UK police: British jihadists provoked by Syria, Iraq war images
Horrifying images of the war in Iraq and Syria are preventing British Muslims participating in the conflict
Horrifying images of the war in Iraq and Syria are helping to move British Muslims out of "complacency and passivity," which had caused hundreds of jihadists to take part in the conflict, a top British counter-terrorism police officer said according to the British daily newspaper The Guardian.
A drastic change in attitudes within communities was noticed in the past six weeks, the Metropolitan police’s head of specialist operations, Cressida Dick said.
The images from conflict zones were being "used to good effect" to challenge extremist preachers and to encourage the reporting of suspicious activities, she said during a lecture at the Royal United Services Institute.
People at risk of radicalization have been referred to the Channel program, Dick said adding that the program is a government scheme designed to stop vulnerable people being drawn into terrorism.
The British government is also taking other measures to limit the participation of citizens in the war in Syria.
Last week, it pressured YouTube to remove a video uploaded by man, born in Cardiff who is now in Syria, beckoning his fellow British Muslims to participate in the war in Syria.

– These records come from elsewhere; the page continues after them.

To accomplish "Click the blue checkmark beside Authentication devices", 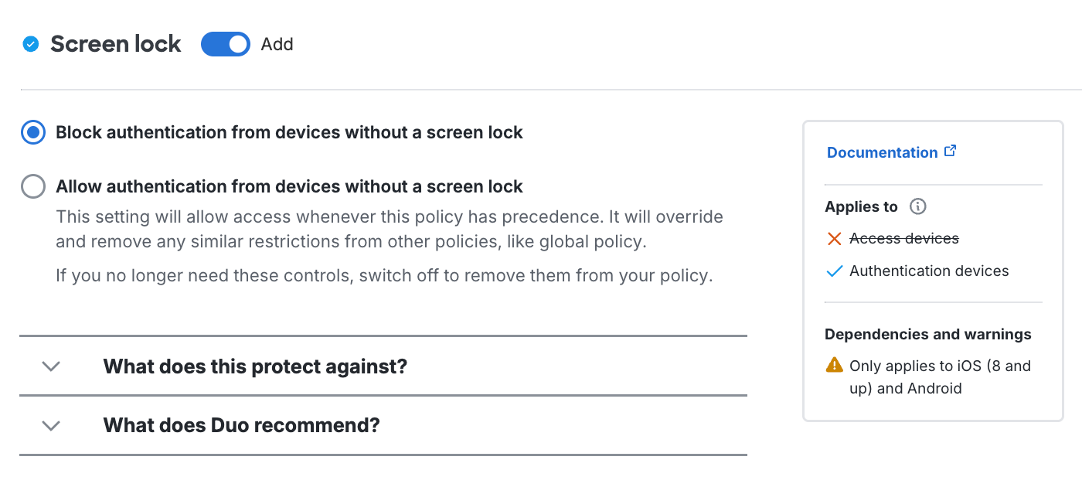I will tap(833, 271).
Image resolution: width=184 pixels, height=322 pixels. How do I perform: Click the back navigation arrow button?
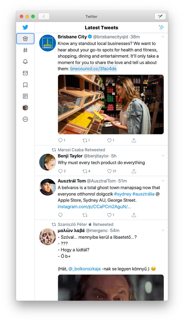[x=44, y=16]
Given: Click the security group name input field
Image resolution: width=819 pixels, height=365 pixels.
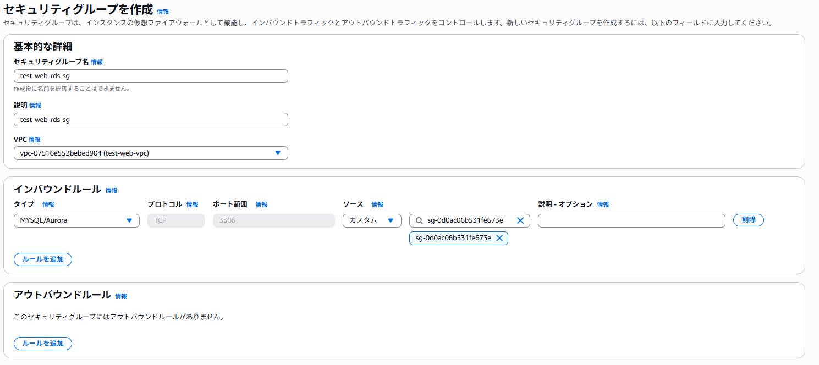Looking at the screenshot, I should click(151, 76).
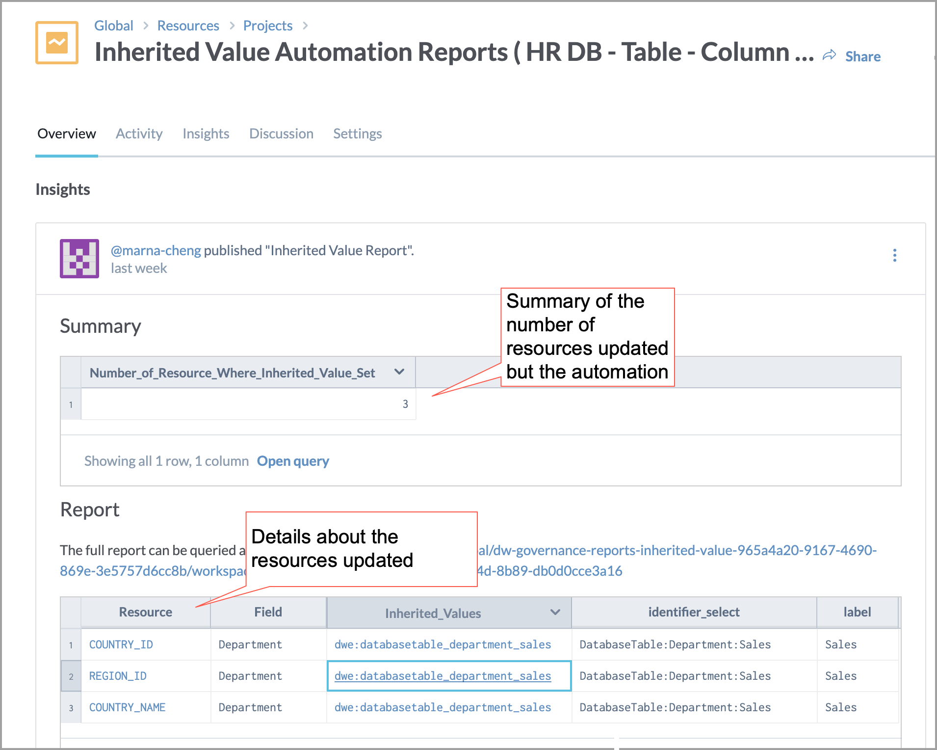Click the Share arrow icon
Viewport: 937px width, 750px height.
tap(829, 55)
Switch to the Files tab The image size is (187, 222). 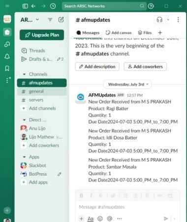coord(145,33)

The video, although posted in some news websites such as the Mail Online and The Telegraph, has since been taken down.
Almost 15,000 items promoting jihad had been taken down from the internet due to government pressure since December 2013.

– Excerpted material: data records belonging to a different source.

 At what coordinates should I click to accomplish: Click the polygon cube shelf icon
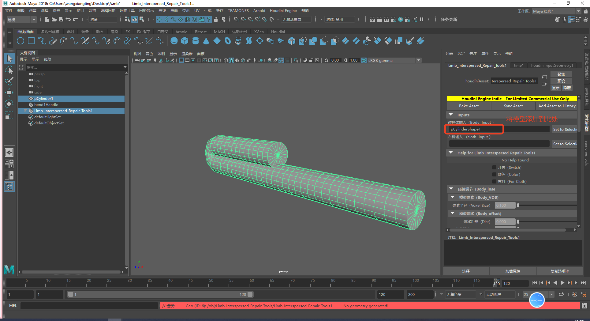tap(185, 41)
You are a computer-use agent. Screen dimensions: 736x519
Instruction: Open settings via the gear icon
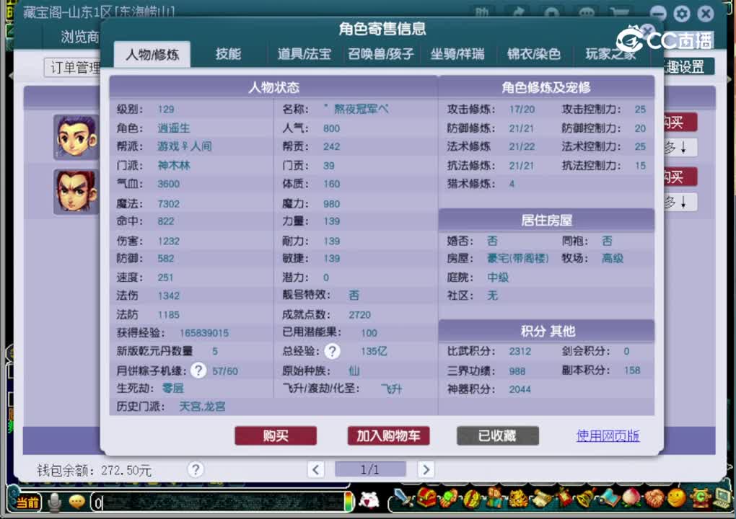(680, 14)
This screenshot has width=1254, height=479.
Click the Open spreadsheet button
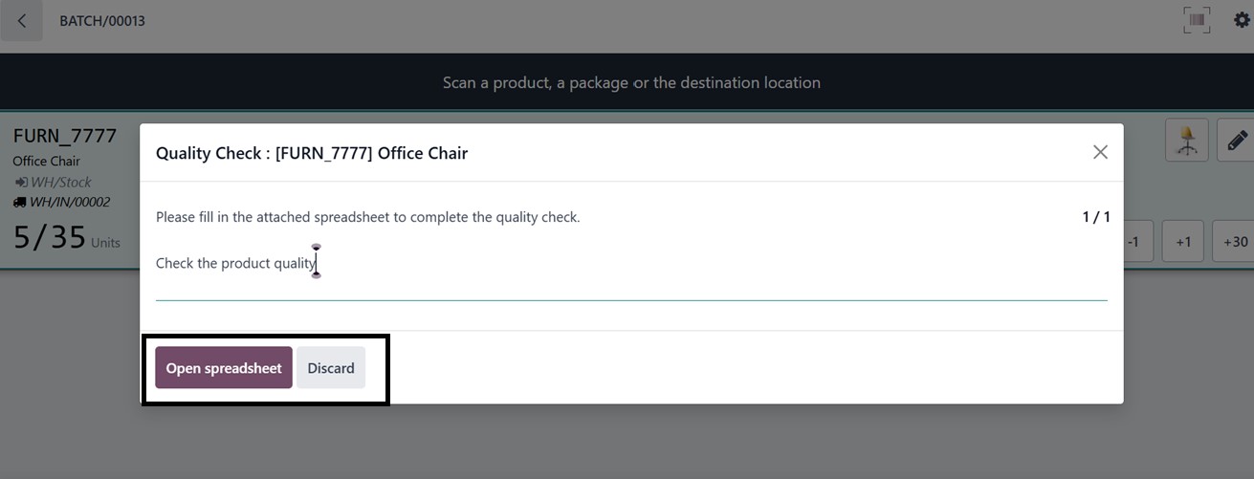(224, 368)
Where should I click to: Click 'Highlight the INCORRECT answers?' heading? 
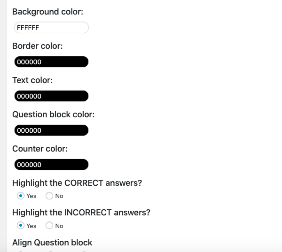[x=81, y=213]
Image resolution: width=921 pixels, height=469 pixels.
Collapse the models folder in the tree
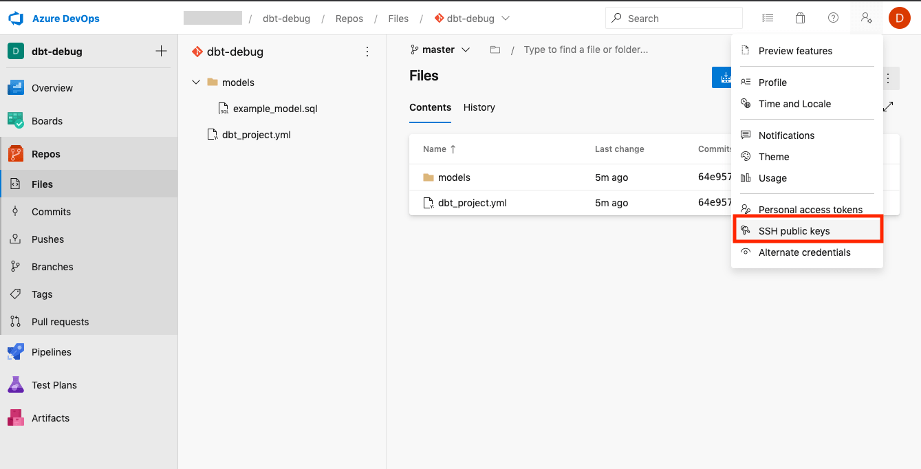coord(196,82)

Besides, Prime Minister, David Cameron, mentioned that more intelligence and security are being used to prevent people travelling to Syria and monitoring as well, when they return.

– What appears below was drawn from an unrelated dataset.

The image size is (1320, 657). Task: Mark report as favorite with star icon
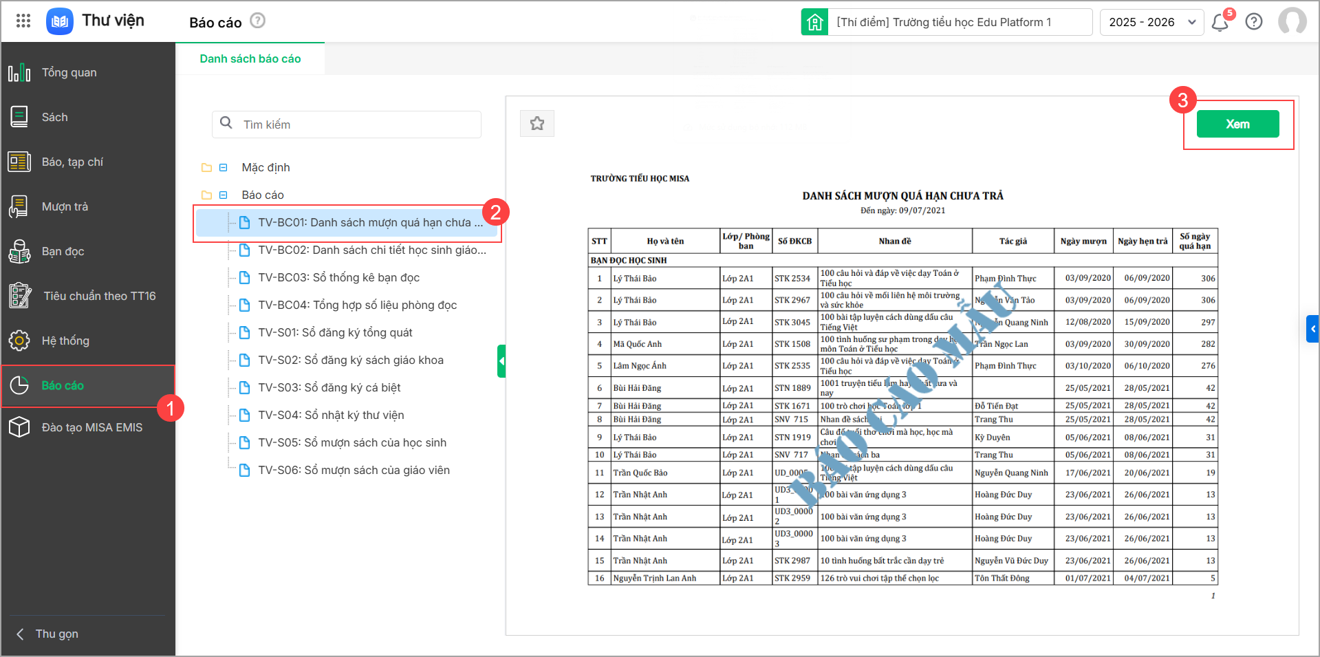coord(537,124)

“The most important thing of all is to stop this radicalization in the first place. That's why my counter-extremism taskforce is about driving out the extremist, poisonous narrative and getting it out of our schools, getting it out of our universities, getting it out of our campuses, getting it out of our prisons, confronting it wherever it appears, because we know the end part of this extremist narrative can mean people dead on our own streets," Cameron said.